Din, vatan ve mukaddesat için her şeyini feda eden, yeter ki vatanım bölünmesin, Müslümanların can, mal ve namuslarına halel gelmesin diyebilen Müslümanlara Allah önemli bir makam vermiştir. Allah Kur’an lisanıyla onlar ölüler değil, bilmediğiniz bir hayatla yaşıyorlar. Ancak sizlerin onların bu halini anlama gücünüz yoktur buyurmaktadır. Şehidin kul hakkı dışında tün günahları affedilmiştir.

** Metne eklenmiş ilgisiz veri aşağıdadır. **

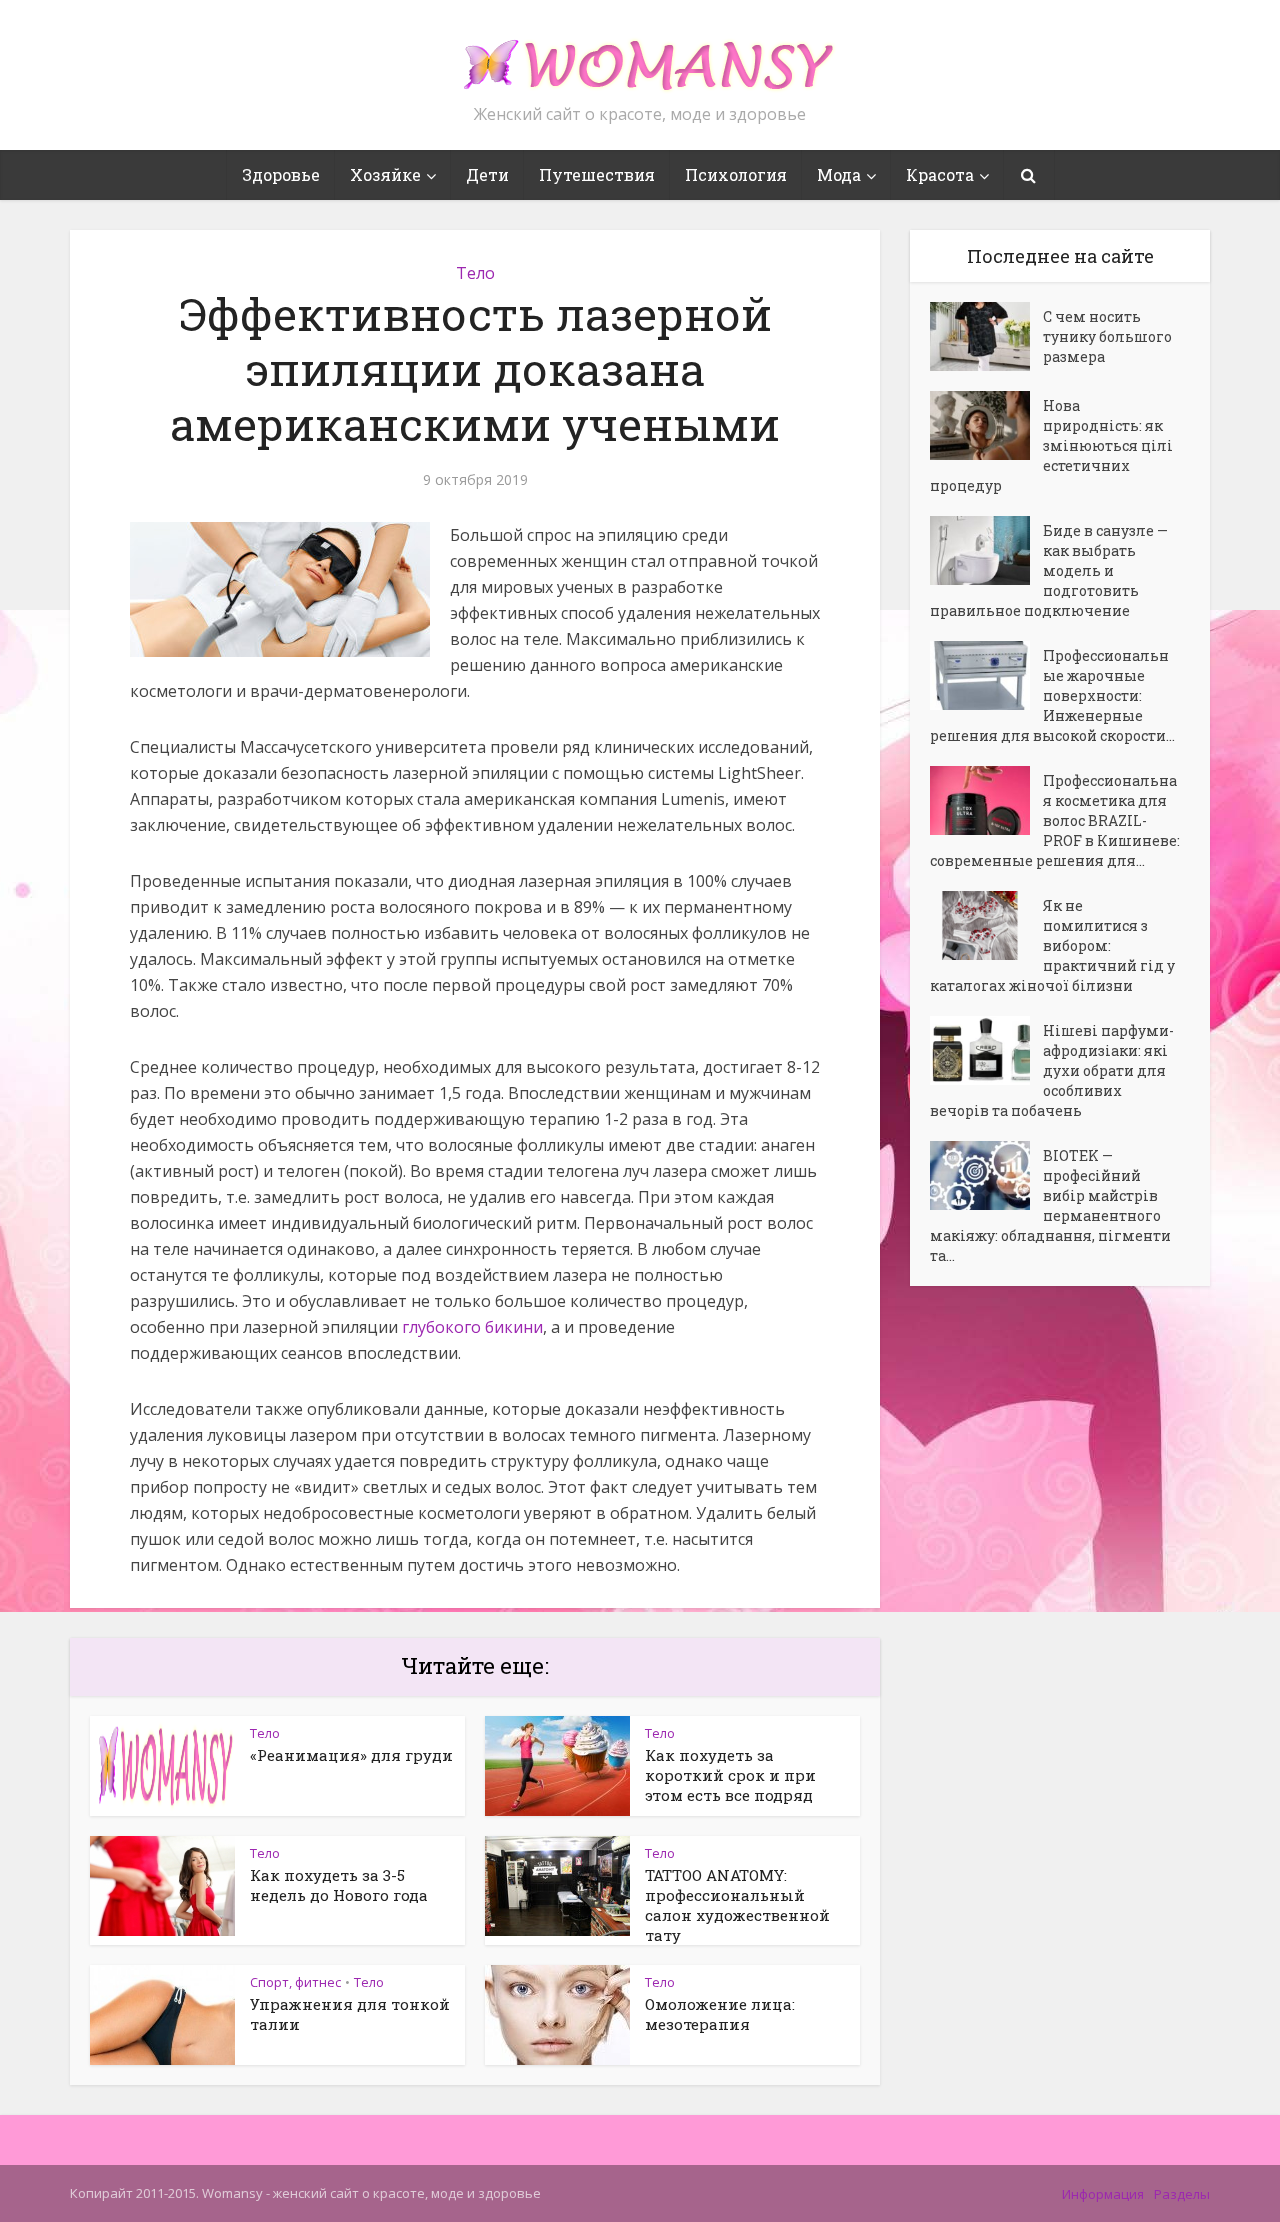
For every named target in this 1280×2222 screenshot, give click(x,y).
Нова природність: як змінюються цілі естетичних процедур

Ülkemizin her karış toprağında şehit kanı mevcuttur. Ecdadımız vatanımızı düşman işgalinden kurtarmak için her türlü zorluğa göğüs gererek, canı pahasına düşman birlikleriyle mücahede etmişlerdir. Binlerce şehit bir o kadar da gazi vermişler, ama tutsaklığı kabul etmemişlerdir. Sonuçta Allah’ın yardımıyla ülkemiz topraklarından işgalci düşman birliklerini temizlemişlerdir. Bizlere cennet gibi bir vatan bırakmışlardır. Ülkemizi koruyup kollamak, daha ileri seviyelere taşımak için çalışmak üzerinde yaşayan bizlere aittir. Maziden ders alarak geleceğimizi belirleyip her geçen gün daha da güçlü olmak için çalışmak gerekir. Bilinmelidir ki, üzerinde yaşadığımız bu vatan, şehit ve gazilerimizin bizlere emanetidir. Her emanet bir nimettir. Korumak, kollamak gerekir.

19 Eylül gaziler günü olması hasebiyle, ülkemizin bölünmez bütünlüğü, Müslüman Türk toplumunun can, mal ve namusunu koruma adına canları pahasına mücadele eden, bizlere bağımsız bir vatan bırakan şehit ve gazilerimizi saygı ve minnetle yad ediyoruz. Ruhları şad, mekânları cennet olsun. Hayatta olan gazilerimize Rabbim, sıhhat ve afiyetler ihsan eylesin. Gazilerimize, gazi ve şehit yakınlarına her zaman saygı ve hürmet göstermemiz, insani ve İslami bir görevdir. Onları sevmek ve saygı duymak, bizlerde bir eksiklik meydana getirmez. Bilakis saygınlığımızı artırır. Bu gün ülkemizde huzur ve güven içinde yaşayabiliyorsak, bunda gazi ve şehitlerimizin payı büyüktür. Yüce Allah şehit ve gazilerimizin emanetlerini sahip çıkarak muhafaza etmeyi nasip etsin.